Ich beschäftige mich seit über 20 Jahren mit Nachhaltigkeit und der Immobilienbranche. In dieser Zeit bin ich mit klassischen Tools wie Suchmaschinen oder LinkedIn an Grenzen gestoßen – vor allem, wenn es um gezielte Vernetzung oder das Auffinden relevanter Informationen ging. Ich hatte weder die Zeit für jedes Nachhaltigkeitsevent noch einen guten Überblick über alles Relevante. So entstand die Idee: Wenn wir die Transformation wirklich schaffen wollen, brauchen wir Social Media. Aber neu gedacht.
Was unterscheidet Orbyz von Plattformen wie LinkedIn oder Facebook?
Wir haben keinen werbegetriebenen Algorithmus, sondern einen Navigator, mit dem sich jeder selbstbestimmt durch Inhalte bewegen kann. Es gibt verschiedene Posttypen wie klassische Beiträge, vertonte Publikationen oder Events. Die Inhalte können nach Akteuren, Ländern oder Themenfeldern wie Energie, Mobilität, Stadtentwicklung, Ernährung und vielen weiteren Bereichen gefiltert werden. So kann man etwa gezielt nach nachhaltigen Unternehmen, Produkten oder Lösungen suchen. Unser Anspruch ist es, Social Media nach 25 Jahren völlig neu zu denken.
Sie sprechen oft von digitaler Souveränität. Was bedeutet das konkret?
Ich bin ein Fan von Technik, aber bitte selbstbestimmt. Deshalb haben wir den Digital Services Act von Anfang an mitgedacht, mit einem Experten an Bord, der uns in der gesamten Entwicklungsphase begleitet hat. Außerdem arbeiten wir mit dem Austrian Institute of Technology an einem Programm gegen Hate Speech. All das ist Teil unserer Überzeugung: Wir brauchen digitale Souveränität – made in Europe.

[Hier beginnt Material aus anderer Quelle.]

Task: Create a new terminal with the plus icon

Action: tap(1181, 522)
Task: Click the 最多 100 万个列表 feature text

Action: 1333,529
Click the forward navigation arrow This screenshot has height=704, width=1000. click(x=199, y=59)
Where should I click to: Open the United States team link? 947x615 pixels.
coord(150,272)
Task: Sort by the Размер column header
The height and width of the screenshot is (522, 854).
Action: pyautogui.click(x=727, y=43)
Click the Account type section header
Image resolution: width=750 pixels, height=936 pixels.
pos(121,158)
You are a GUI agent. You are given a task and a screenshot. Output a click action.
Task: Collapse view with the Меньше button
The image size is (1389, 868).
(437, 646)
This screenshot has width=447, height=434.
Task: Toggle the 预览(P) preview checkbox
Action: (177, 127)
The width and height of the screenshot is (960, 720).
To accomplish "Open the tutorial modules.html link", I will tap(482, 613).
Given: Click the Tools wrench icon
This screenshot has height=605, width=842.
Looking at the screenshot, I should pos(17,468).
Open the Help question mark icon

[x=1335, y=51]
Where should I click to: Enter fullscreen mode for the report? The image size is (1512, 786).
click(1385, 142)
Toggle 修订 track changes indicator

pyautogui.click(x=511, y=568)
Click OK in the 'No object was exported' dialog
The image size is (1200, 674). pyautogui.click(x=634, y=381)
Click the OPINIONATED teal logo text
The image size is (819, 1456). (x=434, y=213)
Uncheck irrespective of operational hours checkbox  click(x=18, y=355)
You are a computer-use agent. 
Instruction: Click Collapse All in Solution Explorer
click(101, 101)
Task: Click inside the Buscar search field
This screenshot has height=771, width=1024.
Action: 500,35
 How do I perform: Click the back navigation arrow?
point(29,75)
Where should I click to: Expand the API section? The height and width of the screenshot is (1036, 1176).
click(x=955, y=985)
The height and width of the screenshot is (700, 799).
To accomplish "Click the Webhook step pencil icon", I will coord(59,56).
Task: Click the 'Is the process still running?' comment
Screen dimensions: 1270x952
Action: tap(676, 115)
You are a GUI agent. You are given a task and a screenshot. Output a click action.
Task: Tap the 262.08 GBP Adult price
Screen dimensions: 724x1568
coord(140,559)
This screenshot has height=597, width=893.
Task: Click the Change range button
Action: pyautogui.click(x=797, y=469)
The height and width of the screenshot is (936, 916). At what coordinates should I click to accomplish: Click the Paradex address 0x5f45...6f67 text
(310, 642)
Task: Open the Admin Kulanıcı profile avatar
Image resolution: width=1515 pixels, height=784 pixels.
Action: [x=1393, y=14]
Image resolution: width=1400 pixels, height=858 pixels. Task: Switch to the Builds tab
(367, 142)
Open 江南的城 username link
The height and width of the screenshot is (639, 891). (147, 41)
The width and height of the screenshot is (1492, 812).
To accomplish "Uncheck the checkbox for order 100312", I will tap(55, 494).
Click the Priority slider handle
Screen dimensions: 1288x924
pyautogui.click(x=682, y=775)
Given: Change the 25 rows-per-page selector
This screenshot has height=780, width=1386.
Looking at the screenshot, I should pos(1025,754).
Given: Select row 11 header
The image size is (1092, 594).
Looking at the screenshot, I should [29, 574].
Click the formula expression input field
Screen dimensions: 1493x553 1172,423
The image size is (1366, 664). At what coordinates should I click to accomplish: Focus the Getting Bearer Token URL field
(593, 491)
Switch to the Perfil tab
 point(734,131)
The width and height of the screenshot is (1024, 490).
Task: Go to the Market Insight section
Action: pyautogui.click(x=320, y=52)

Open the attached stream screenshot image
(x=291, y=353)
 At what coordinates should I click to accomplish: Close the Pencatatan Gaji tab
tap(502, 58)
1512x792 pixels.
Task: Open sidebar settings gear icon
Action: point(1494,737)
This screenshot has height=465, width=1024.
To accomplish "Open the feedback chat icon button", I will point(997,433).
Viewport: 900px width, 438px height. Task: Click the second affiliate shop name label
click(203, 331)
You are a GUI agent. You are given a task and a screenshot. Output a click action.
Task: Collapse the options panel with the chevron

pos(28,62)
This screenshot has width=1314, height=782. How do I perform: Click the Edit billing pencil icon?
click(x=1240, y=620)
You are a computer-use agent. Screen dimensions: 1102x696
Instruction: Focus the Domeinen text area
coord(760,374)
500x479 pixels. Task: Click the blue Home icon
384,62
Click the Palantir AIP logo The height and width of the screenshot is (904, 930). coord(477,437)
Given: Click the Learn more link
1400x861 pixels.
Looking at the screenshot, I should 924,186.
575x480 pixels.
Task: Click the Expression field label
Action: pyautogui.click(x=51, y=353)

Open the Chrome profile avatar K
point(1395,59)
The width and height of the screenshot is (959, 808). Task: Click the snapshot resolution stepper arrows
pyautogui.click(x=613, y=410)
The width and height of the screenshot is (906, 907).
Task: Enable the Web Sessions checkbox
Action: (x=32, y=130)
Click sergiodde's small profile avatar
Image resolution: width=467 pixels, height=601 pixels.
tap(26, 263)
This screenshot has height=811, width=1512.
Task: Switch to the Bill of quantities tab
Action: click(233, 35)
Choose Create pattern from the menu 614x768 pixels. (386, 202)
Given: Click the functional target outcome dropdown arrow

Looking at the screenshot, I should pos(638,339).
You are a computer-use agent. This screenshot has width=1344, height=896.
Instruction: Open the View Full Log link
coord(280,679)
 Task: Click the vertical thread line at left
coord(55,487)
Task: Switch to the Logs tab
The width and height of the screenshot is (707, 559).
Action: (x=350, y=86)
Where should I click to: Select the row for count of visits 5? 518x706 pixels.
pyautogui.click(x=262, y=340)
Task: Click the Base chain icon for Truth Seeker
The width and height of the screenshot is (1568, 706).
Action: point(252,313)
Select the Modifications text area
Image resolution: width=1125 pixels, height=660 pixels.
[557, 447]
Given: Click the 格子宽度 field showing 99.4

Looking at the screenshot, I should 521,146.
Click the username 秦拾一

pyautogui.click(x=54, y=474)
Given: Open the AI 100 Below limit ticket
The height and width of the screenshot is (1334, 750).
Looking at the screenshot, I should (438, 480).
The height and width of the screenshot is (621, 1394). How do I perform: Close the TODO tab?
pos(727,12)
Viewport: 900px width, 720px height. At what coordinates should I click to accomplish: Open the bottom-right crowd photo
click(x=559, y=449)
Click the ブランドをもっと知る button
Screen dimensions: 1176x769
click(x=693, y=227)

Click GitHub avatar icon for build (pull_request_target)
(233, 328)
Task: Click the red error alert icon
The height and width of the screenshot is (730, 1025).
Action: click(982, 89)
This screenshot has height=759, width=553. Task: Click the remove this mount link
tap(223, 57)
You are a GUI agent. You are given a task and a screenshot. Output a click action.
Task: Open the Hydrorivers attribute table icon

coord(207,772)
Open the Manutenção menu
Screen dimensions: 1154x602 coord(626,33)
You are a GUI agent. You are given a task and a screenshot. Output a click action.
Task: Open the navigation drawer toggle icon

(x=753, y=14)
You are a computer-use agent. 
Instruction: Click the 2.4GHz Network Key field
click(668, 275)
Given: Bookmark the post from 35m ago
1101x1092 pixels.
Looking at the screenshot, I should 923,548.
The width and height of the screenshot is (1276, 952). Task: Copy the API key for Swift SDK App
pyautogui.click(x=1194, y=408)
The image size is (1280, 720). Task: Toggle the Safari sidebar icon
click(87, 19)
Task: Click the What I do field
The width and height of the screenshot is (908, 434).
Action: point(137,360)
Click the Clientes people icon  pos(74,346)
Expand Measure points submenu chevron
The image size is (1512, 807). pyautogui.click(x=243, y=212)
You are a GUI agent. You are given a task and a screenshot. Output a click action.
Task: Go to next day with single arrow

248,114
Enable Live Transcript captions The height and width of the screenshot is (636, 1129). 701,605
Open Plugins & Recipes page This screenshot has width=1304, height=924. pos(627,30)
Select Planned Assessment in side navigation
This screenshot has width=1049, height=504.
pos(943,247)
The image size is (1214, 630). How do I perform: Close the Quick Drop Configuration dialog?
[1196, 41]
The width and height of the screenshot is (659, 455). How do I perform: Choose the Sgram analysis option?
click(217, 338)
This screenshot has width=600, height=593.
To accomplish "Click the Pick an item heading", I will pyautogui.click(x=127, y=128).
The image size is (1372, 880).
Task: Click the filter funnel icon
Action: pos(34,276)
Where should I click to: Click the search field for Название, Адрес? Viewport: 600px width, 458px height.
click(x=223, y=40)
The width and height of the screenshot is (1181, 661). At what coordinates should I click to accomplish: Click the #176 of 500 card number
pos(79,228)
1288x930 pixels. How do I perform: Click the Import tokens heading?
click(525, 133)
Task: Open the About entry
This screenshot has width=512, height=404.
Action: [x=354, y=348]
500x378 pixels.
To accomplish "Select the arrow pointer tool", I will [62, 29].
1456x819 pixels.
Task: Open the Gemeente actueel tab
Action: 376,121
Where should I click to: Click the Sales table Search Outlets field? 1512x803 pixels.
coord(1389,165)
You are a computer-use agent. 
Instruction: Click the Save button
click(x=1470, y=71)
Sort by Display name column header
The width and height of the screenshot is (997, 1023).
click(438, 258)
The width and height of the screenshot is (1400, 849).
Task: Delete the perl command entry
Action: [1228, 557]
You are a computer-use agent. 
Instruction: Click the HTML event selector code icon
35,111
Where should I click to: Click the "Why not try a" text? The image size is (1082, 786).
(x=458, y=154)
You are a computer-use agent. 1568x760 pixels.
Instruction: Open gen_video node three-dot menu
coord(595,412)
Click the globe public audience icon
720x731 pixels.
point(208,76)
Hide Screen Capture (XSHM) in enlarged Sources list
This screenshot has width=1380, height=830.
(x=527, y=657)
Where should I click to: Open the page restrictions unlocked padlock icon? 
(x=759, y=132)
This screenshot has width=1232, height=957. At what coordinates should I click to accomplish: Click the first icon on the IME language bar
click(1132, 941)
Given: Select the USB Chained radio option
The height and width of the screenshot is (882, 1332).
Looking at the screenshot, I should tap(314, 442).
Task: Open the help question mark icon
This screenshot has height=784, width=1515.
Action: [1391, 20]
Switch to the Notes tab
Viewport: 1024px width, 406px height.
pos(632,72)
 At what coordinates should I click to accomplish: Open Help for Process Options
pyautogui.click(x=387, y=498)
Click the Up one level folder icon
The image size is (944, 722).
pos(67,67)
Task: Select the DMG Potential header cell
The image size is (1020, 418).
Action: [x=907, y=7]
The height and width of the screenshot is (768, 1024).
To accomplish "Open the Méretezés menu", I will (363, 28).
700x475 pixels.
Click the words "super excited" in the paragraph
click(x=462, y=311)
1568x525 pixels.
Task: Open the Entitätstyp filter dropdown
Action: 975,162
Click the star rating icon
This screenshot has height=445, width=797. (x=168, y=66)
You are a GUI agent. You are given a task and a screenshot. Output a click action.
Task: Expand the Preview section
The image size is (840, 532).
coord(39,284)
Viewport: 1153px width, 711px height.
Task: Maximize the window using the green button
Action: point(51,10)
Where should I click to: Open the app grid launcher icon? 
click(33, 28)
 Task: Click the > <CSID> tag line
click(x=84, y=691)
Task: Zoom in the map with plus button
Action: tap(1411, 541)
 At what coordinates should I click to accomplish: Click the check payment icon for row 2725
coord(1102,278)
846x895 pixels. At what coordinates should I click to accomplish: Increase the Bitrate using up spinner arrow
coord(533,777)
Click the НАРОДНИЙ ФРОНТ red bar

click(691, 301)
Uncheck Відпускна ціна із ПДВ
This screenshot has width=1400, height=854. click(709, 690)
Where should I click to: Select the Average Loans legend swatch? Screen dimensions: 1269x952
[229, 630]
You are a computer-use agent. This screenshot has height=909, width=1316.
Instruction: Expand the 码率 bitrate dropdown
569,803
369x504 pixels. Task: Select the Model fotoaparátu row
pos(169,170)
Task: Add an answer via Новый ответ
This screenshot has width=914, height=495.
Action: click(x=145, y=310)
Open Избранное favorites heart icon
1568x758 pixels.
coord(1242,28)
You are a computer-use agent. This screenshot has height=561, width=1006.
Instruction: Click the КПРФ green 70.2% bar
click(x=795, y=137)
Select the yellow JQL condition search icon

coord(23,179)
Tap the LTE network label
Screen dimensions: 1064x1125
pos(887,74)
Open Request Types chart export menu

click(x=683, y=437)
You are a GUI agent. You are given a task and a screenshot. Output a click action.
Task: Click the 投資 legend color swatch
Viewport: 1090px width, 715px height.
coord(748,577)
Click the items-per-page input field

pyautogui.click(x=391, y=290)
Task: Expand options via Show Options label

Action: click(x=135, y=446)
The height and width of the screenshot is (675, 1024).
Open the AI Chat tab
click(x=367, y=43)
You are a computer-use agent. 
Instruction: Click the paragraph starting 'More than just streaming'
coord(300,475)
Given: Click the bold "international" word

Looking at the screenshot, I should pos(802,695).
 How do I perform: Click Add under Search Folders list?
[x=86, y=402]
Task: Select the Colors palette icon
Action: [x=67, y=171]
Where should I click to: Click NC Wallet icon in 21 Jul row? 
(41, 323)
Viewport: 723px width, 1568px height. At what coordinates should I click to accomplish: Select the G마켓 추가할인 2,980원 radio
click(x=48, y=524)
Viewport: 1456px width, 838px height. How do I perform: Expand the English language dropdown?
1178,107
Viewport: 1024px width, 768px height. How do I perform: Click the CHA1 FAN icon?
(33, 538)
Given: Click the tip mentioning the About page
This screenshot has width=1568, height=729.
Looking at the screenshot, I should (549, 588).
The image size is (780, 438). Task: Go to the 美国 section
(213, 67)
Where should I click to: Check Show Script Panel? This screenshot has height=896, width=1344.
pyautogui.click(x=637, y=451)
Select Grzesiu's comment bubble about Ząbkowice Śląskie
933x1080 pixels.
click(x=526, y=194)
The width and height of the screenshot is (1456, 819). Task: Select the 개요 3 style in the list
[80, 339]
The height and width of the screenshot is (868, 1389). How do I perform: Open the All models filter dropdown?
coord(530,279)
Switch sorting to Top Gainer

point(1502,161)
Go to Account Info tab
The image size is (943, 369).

Wie sieht das Geschäftsmodell aus, ganz ohne Werbung?
Es gibt eine kostenlose Basisversion für alle. Für professionelle Nutzer:innen bieten wir eine Abo-Version an, etwa mit Übersetzungsfunktionen. Die Preise starten bei 14,90 Euro monatlich für Einzelpersonen und variieren dann bei Unternehmen je nach Größe.
Wie viele Menschen nutzen die Plattform bereits?
Wir sind seit Juni online und haben bereits über 40 Nationen auf der Plattform. Wöchentlich haben wir einen Zuwachs von ca. 200 bis 300 Usern. Unsere Daily Active Rate liegt bei 30 bis 45 Prozent. Das zeigt uns: Die, die da sind, sind engagiert. Aber wir wissen auch, dass es kritische Masse braucht. Dafür sind Partnerschaften und Sichtbarkeit entscheidend.
Welche Zielgruppen möchten Sie besonders ansprechen?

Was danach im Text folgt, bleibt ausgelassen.